Last year, a federal court ruled in favor of ADT and other alarm companies against the Lisle-Woodridge Fire District, stating the District did not have the right or authority to be in the fire alarm monitoring business, let alone monopolize it through an ordinance. The court issued an injunction against the District at that time and set a deadline for it to refund customers and exit the fire alarm monitoring business.

On July 31, 2013, the 7th Circuit Court of Appeals, which is one level below the U.S. Supreme Court, upheld the trial court’s ruling in a 50-page opinion. The court affirmed almost entirely the Modified Permanent Injunction issued by the District Court for the Northern District of Illinois that overturned an ordinance in the Lisle-Woodridge Fire Protection District (LWFPD) that “shut down the private market in fire alarm monitoring services by substituting for it a less safe and less reliable system operated by just one chosen vendor,” according to the decision.

Kevin Lehan, executive director of the Illinois Electronic Security Association, explained what this means for security businesses operating in the area, “In the immediate term, the decision will probably not impact your business. The 7th Circuit ruling basically “locked in” a court ruling that has been in effect for more than a year.

“However, the ruling is a substantial step forward toward opening Chicago-area markets that have prohibited Illinois alarm companies from providing fire-alarm monitoring. The impact will be felt when a community that previously restricted private alarm monitoring accepts it. A number of communities and their fire chiefs have expressed support for this. Hopefully, we are close to breaking that threshold.”

Lehan warned that though the decision concludes that fire protection districts do not have the authority to engage in fire alarm monitoring, it does not say anything about municipalities.

Nick Bonifas, attorney at Alarm Detection Systems, explained, “Our claims that the District interfered with customer contracts and created an illegal monopoly are equally applicable to municipal fire departments. These federal issues will be pursued during the next phase in the case with the District. As the Court also found the monitoring functions by the District to be substandard by NFPA standards, we believe the same conclusion can be reached with regard to municipal fire departments.”

Though the case continues to move forward and this is not a final “win,” Lehan stated that this latest ruling is “a significant and positive step toward the goal of opening anti-competitive markets.”

The IESA, which is not a plaintiff nor did it have any official involvement in this case, agrees with the 7th Circuit’s decision and implementation of the injunction issued by Federal Judge Milton Shadur.

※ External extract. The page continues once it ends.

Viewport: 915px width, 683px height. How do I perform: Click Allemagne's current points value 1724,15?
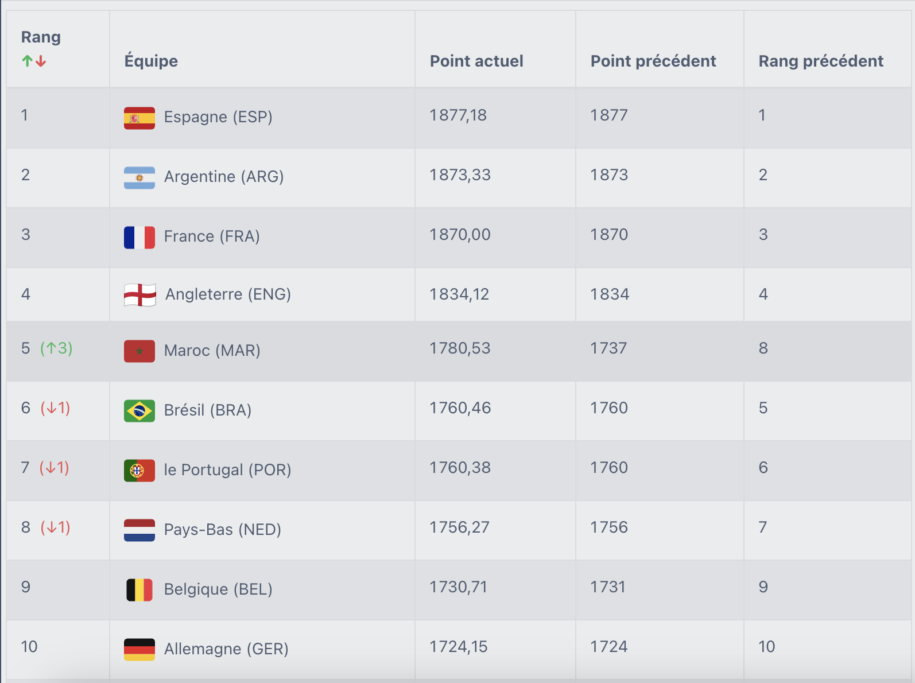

“The IESA is very happy that the 7th Circuit upheld Judge Shadur’s permanent injunction that protects the rights of private industry. This case — specifically what was proven in evidentiary hearings — validates the position the IESA has taken since it was filed: the private sector was unfairly barred from competing for business by a government body that created a self-serving monopoly for the purpose of revenue. Further, it was proven that the municipal monitoring method was inferior to the services offered by the private sector. In fact, it was shown that the method used in the Lisle-Woodridge Fire Protection District was not code compliant,” said Lehan. “Going forward, the IESA hopes that the public and private sectors develop more of a cooperative spirit so that together, we can provide the highest levels of life-safety in communities of all sizes across the state and nation.”


In 2010, lead plaintiff ADT Security Services and other Illinois-based licensed alarm contractor agencies sued LWFPD and Chicago Metropolitan Fire Prevention Company after LWFPD passed an ordinance under which it took over fire alarm monitoring for all commercial properties in the district. Plaintiffs contended that the ordinance violated federal antitrust laws and federal constitutional guarantees of equal protection, due process, and the right to contract, and that the District did not have the legal authority to enact the ordinance under the Illinois Fire Protection District Act.

On August 7, 2012, the District Court entered a Modified Permanent Injunction Order that, in essence, required the District to permit the alarm companies to receive and transmit signals directly from property alarm boards (independently of LWFPD) and to retransmit those signals to DuPage Public Safety Communications (Du-Comm) via Central Stations. Also, the injunction required the District to allow alarm companies to use any technology equivalent to wireless transmission and compliant with the NFPA code. Additionally, it directed Du-Comm to cooperate with alarm companies so it could receive wireless signals directly from Central Stations; and to pre-populate its computer database with names and addresses of the private alarm companies’ customers to decrease response times.

The 7th Circuit agreed with those major elements of the District Court’s injunction and stated these provisions were well within the District Court’s discretion. In the decision, “We affirmed the district court’s grant of summary judgment to the extent it held that the District could not anoint itself or its chosen vendor as the exclusive provider of the wireless radio transmitters. We found that the Code did not authorize districts to do so and instead made property owners responsible for the equip­ment at their property.”